Portrait of an Artist (Pool with Two Figures) ,1972. David Hockney © Art Gallery of New South Wales /Jenni Carter. Pool and Steeps, Le Nid du Duc, 1971 © David Hockney. A Bigger Splash, 1967. David Hockney © Tate, London.
Hockney fell in love with the rectangles of aquamarine set into the Californian hillsides from the window of his plane as he arrived; the swimming pool became his favourite motif because it was the essence of fluidity, a space to explore hidden desire. To generations of modern Britons, swimming baths represented, in the words of journalist Adam Heardman for Mutual Art: “A crucial formative zone of both sexual expression and sexual repression. Water, in its simultaneous fluidity and tension, its co-habitation of ‘surface’ and ‘depth’, is therefore a ready-made metaphor for these experiences. The transgressive act of breaking its surface tension with a splash, like a rebellious kid ignoring the rules, running and bombing into a pool, can [in the words of academic George Townsend] ‘stand in for the unsettled surface of erotic desire’”. The universal appeal of Hockney’s images lies in both our attraction to the fantasy of sun-filled water, and the possibility of being fluid, mingling, with the object of our desire. The Californian light traces mosaics of aquamarine and cerulean in the water, called called optical caustics. Townsend explains this word comes from the Greek kaiein, meaning to burn. These images describe the quenching of, and plunging into, the heat of summer love.
Swimming Lovers, 1984. Eric Fischl © Jablonka Gallery, Cologne.

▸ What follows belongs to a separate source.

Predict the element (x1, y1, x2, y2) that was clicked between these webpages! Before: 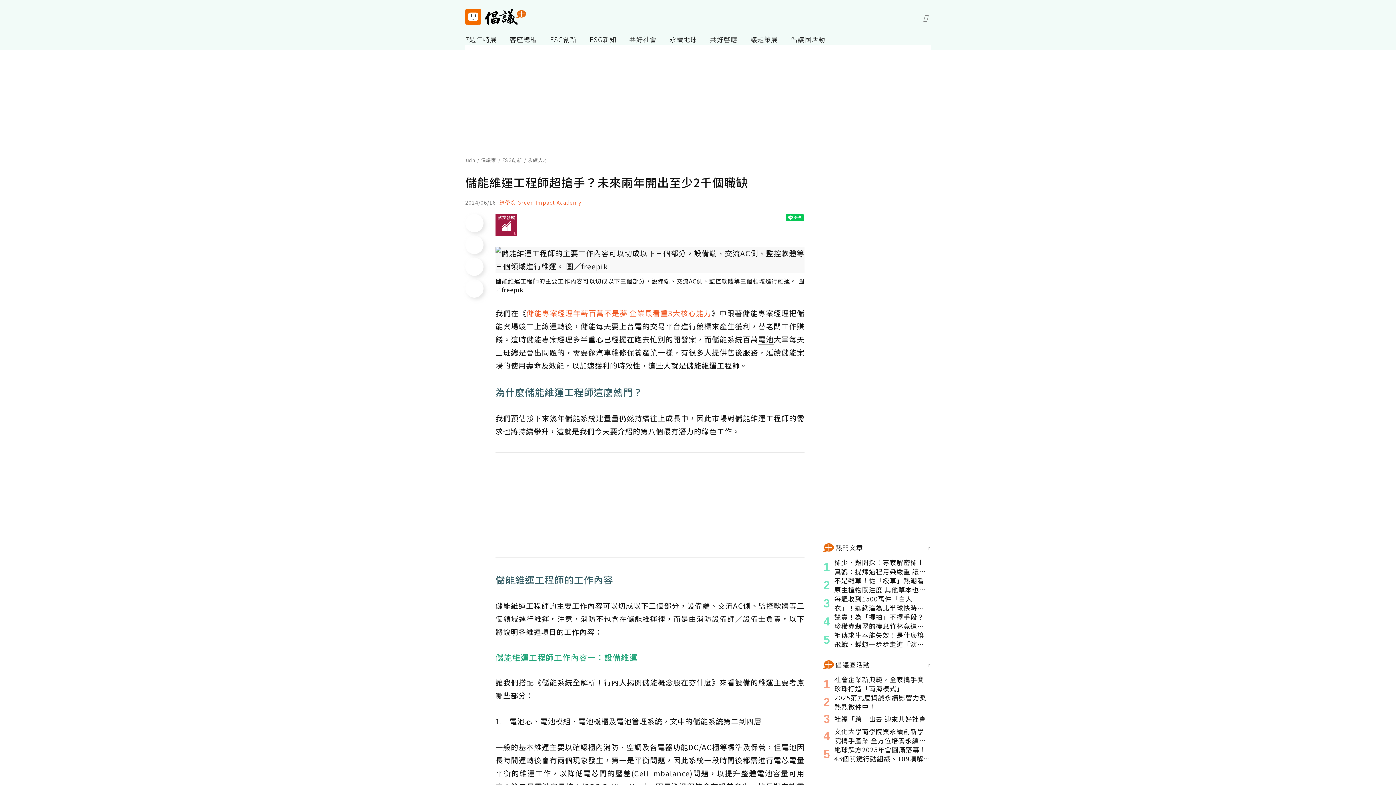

Being and Nothingness No.1, 2013 © Andrea Hamilton
“He smiled understandingly – much more than understandingly. It was one of those rare smiles with a quality of eternal reassurance in it, that you may come across four or five times in life… It understood you just as far as you wanted to be understood, believed in you as you would like to believe in yourself, and assured you that it had precisely the impression of you that, at your best, you hoped to convey.”
⏤ The Great Gatsby, F. Scott Fitzgerald, 1924.